My original plan was to nail a 21-miler this weekend. I just didn't have it in me for whatever reason. But ultimately I think what I did over the weekend was of far greater benefit (and more personally fulfilling), especially Sunday's 3+ hour run on the Barr Trail, getting up to over 11,000 feet. Ever feel called to the trails? That's how I felt, and it's why I headed to Manitou Springs on Sunday morning before dawn. Twenty-one miles on the road wasn't going to happen when my soul needed the trails and a good climb on America's mountain.
The Eisenhower Marathon is very important to me, just as the Leadville Trail 100 is also crucial. I believe a runner can peak only twice and maybe three times a year, and for that reason I'm properly tapering for the Eisenhower Marathon and really making it a goal race. My goal is a time under 2:55 and my stretch goal is a 2:49. For me, the fact that Eisenhower is a goal race means a two-week taper, along with a one-week recovery after the event. I'll need to hit the trails hard after Eisenhower to ensure I'm ready for the Jemez 50-mile on May 21, but right now I'm only thinking about what I need to do in Abilene on 4/9...and praying for good weather. At 6'2", I'm a rather large runner and so wind really affects me. I once ran a 2:59 at a very windy marathon (Cleveland, 2009) and it wasn't pleasant--not that any marathon is pleasant.
Here's how the week shook out:
Monday, 3/21 - EASY
AM: 4.25 miles/34:32 on the treadmill at home. Easy pace.
Tuesday, 3/22 - INTERVALS
AM: 9.7 miles/1:10:35 on the HOA treadmill, maxing out the unit's speed. 3x1 mile at 6:00 each, plus 2x800 at 3:00 each. Still not 100% from the virus I came down with over the weekend, but was strong enough for a quality interval session.
Wednesday, 3/23 - EASY
AM: 6 miles/45:58around the neighborhood. I had an early morning meeting so this was all the time I had available.
Thursday, 3/24 - TEMPO RUN
AM: 10.3 miles (8 miles at tempo pace)/1:11:13 on the HOA treadmill. Winds 30+ mph, so elected to run indoors. Tempo splits were very solid: 6:40, 6:34, 6:33, 6:24, 6:24, 6:22, 6:18, 6:17 and 6:26.
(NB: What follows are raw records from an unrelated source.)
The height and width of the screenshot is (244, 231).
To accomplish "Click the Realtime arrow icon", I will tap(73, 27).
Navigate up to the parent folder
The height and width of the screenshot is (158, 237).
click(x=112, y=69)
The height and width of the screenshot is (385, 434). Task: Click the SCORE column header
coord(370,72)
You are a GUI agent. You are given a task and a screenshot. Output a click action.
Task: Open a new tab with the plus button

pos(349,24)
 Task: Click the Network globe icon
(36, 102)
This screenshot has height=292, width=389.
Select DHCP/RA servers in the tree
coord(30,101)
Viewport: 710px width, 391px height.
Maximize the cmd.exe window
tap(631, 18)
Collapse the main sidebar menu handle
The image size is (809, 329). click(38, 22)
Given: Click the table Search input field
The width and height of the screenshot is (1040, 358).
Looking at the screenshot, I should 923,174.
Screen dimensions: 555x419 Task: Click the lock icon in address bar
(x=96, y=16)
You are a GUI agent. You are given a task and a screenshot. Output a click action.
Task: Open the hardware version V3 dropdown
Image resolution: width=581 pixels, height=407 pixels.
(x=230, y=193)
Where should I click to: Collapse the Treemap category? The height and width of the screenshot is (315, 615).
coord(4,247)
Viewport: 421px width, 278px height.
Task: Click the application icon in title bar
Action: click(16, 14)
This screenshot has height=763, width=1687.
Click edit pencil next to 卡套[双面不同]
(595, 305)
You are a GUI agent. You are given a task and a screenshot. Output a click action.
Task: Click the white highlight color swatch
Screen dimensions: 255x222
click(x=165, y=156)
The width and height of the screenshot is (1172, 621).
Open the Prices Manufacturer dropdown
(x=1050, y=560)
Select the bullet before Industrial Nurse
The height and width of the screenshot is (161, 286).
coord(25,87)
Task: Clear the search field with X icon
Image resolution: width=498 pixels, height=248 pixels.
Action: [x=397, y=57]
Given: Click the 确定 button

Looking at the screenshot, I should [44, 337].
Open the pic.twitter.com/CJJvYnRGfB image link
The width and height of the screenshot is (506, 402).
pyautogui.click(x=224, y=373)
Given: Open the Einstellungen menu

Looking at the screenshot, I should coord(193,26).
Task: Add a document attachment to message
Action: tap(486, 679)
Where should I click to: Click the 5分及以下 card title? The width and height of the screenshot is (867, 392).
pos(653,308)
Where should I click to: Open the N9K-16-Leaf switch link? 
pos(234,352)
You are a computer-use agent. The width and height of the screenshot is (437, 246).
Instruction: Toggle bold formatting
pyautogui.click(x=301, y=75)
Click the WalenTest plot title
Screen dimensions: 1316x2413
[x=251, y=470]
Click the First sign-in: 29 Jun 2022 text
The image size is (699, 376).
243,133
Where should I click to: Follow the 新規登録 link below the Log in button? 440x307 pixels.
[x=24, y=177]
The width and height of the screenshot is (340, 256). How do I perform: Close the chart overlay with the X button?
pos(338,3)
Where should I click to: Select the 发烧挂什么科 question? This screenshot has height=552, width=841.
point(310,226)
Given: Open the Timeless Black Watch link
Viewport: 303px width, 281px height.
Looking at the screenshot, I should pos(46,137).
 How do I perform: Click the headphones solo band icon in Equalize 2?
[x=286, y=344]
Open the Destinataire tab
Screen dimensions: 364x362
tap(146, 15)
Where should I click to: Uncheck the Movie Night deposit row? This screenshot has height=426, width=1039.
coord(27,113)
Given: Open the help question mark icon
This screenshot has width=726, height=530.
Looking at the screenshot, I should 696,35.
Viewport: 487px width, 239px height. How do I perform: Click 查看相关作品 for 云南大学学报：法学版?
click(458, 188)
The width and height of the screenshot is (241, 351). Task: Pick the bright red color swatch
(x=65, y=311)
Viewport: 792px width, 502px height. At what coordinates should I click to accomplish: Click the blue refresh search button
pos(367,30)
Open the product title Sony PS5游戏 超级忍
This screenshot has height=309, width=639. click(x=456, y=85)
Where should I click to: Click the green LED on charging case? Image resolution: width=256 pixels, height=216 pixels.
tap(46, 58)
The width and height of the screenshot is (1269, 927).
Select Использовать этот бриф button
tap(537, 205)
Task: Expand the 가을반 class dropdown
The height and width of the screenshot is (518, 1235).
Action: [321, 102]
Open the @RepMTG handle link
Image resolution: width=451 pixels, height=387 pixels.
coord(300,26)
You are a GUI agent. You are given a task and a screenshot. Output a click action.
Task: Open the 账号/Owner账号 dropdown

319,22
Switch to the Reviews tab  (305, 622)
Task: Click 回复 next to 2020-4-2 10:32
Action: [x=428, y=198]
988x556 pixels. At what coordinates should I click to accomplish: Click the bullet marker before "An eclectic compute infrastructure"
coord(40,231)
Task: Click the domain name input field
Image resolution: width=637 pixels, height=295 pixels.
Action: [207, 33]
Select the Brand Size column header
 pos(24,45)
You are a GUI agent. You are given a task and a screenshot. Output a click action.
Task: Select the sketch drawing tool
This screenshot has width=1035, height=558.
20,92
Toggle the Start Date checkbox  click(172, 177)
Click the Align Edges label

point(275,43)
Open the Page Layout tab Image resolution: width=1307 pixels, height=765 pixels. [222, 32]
PM: 3 miles/23:56 on the treadmill.
Total miles for the day: 13.3
Friday, 3/25 - EASY
AM: 10 miles/1:10:34 on the Tomahawk loop. Stomach not feeling well this AM--very crampy. Could have been from the stress of yesterday's wildfires in Franktown, which got a little too close to comfort. Not an enjoyable run at all.
Saturday, 3/26 - LONG RUN
AM: 17.25 miles/2:11:01 in the Parker hills. Felt decent but not super, so I cut this run short of the planned 21 miles. Didn't finish as strongly as I'd like. I think I'm ready for the taper.... Foot also ached a little, likely from Thursday's temp run.
Sunday, 3/27 - LONG TRAIL RUN
AM: 15.15 miles/3:05:51 on the Barr Trail at Pikes Peak. Ran up to 11,200 feet and turned around because I was running short on time. Felt decent but I definitely need to work on my climbing endurance. Tweaked my right ankle on the descent--was moving pretty fast and turned the ankle. Could have been worse. Cloudy and misty but once over the low-lying clouds had some decent views of the peak.
Totals for the week:
- 74.8 miles running
- 10 hours, 33 minutes
- 8 total runs
- Stretching, yoga exercises, core strengthening and push-ups.
My goal for this week is to continue hitting my quality but to reduce volume. So I'll be shooting for about 50-55 miles, along with my usual mile repeats and a tempo run of about 4-5 miles. The longest I'll run is 12-14 miles on Saturday and then on Sunday not go over 10 miles.
I'm not too worried about my right ankle sprain on the Barr Trail on Sunday. I was flying down the trail and somehow turned my ankle. It could have been a hell of a lot worse. Still, I have got to do something about my right ankle because I keep re-spraining it. Perhaps I'm going to need to wear a brace whenever I hit the trails. It seems almost a given that if I'm going hard down a trail I'm going to turn it.
One final note: I'm currently reading an advanced copy of Marshall Ulrich's new book, Running on Empty. I'll have a review out shortly. Now that I'm about 120 pages into the book, I feel confident saying it's an excellent book! Whereas Dean Karnazes' new book is pretty light-hearted (though very good!), Marshall's book really delves into the ultrarunner's soul and deals with heavy issues. Marshall, who is a living legend and ultrarunner of insane toughness, bares his soul and shows you who he really is as a runner and man, making his book a great contribution to runners and non-runners alike.
Challenge Yourself. Go Long. Push Your Limits. Discover Your Inner Champion.